* Your instructions
Copy the rows below word for word, from the line containing "Viewport: 821px width, 1357px height." through the last line of the rows. Omit the pictures.

* Stored data
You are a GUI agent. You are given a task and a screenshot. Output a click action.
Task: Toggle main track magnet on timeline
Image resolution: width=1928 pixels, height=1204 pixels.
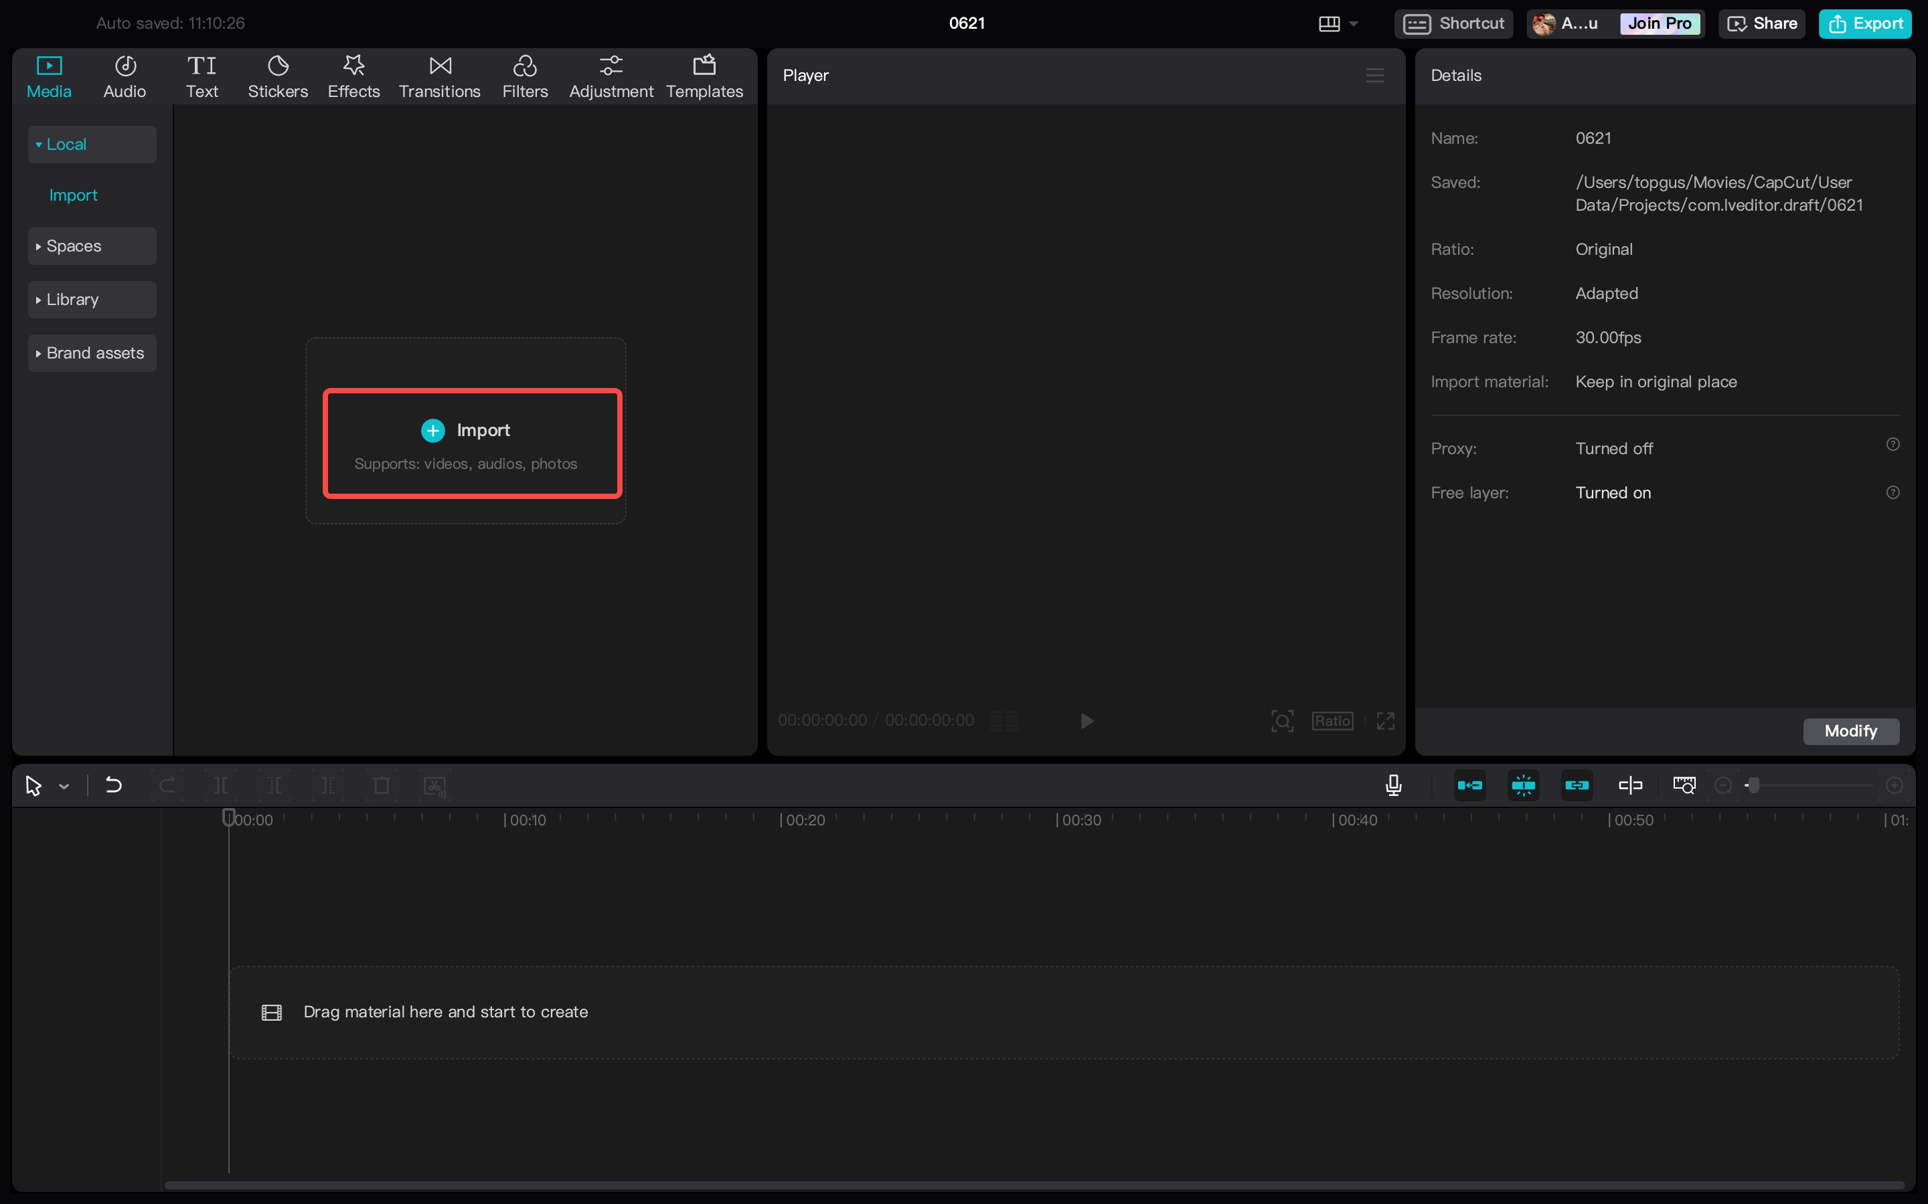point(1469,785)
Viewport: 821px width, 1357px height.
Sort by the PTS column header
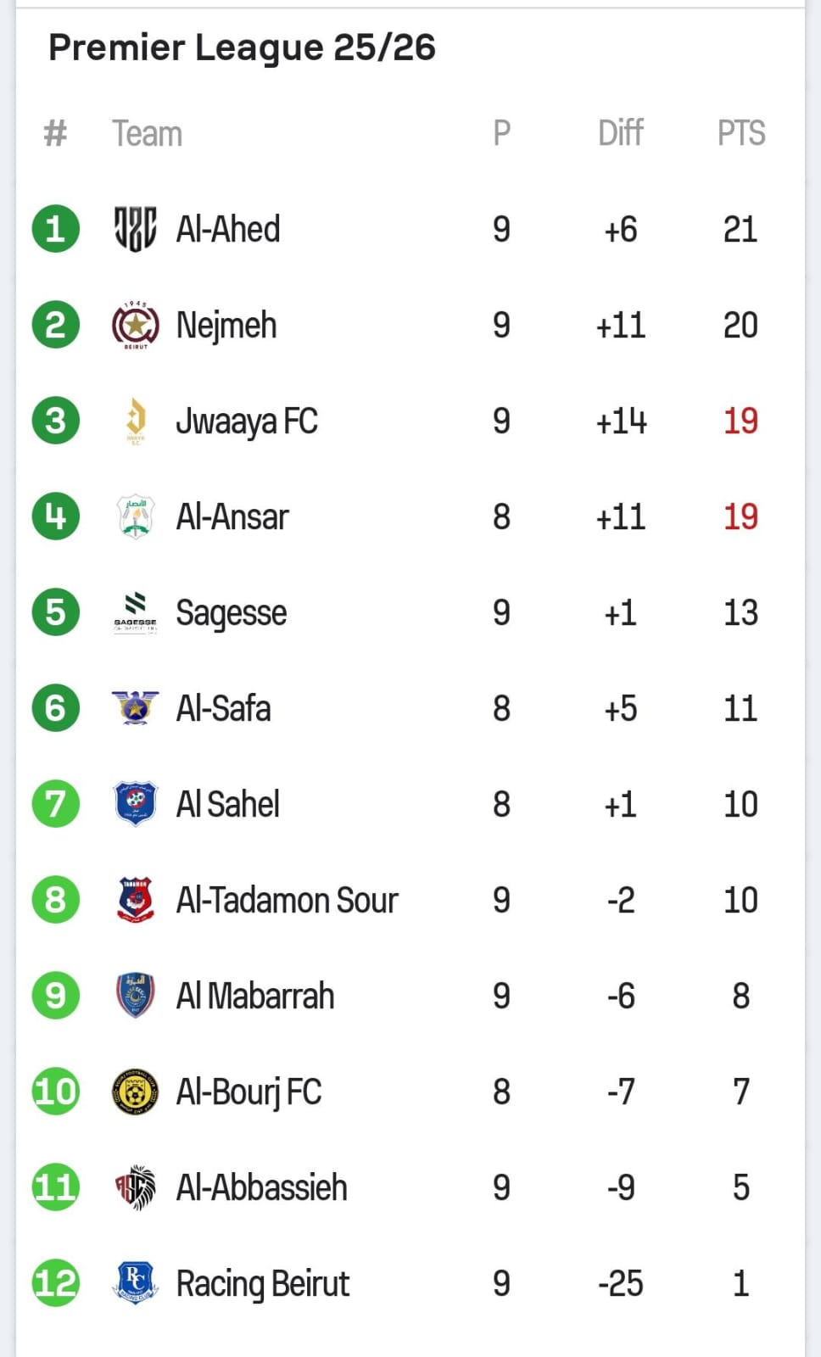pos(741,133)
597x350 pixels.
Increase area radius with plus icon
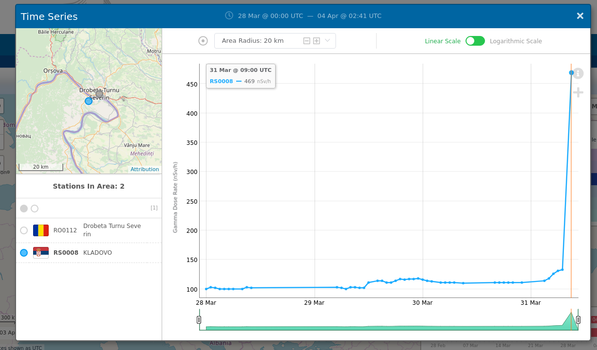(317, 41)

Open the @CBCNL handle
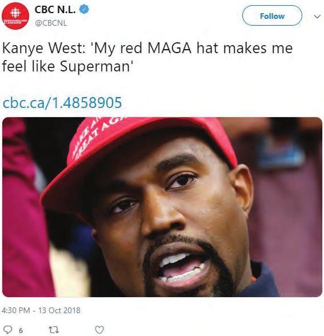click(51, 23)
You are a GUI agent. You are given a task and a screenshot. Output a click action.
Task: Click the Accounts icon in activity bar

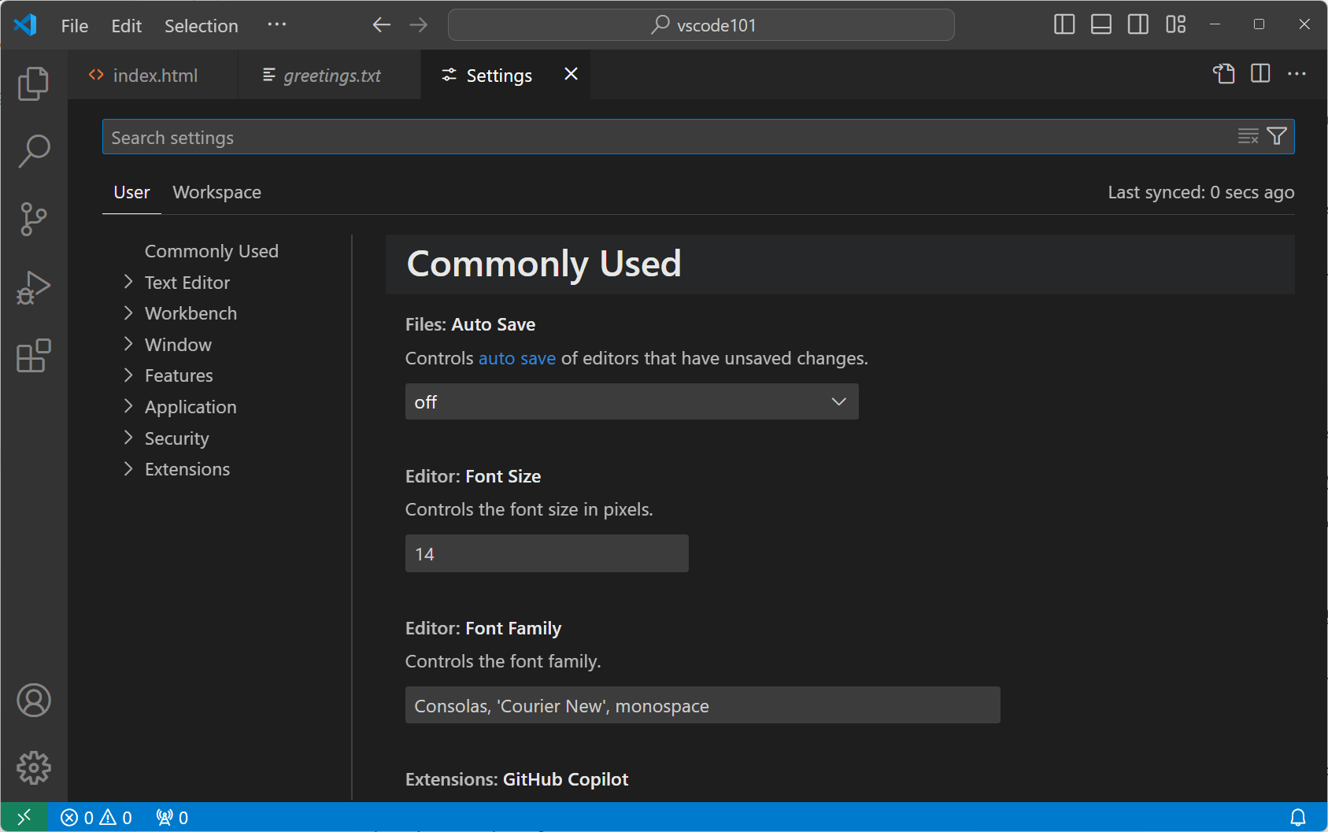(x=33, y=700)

* Result below
Viewport: 821px width, 1357px height.
Sort by the PTS column header
pos(741,133)
597x350 pixels.
Increase area radius with plus icon
(317, 41)

Open the @CBCNL handle
click(51, 23)
You are a GUI agent. You are given a task and a screenshot. Output a click action.
Task: Click the Accounts icon in activity bar

(x=33, y=700)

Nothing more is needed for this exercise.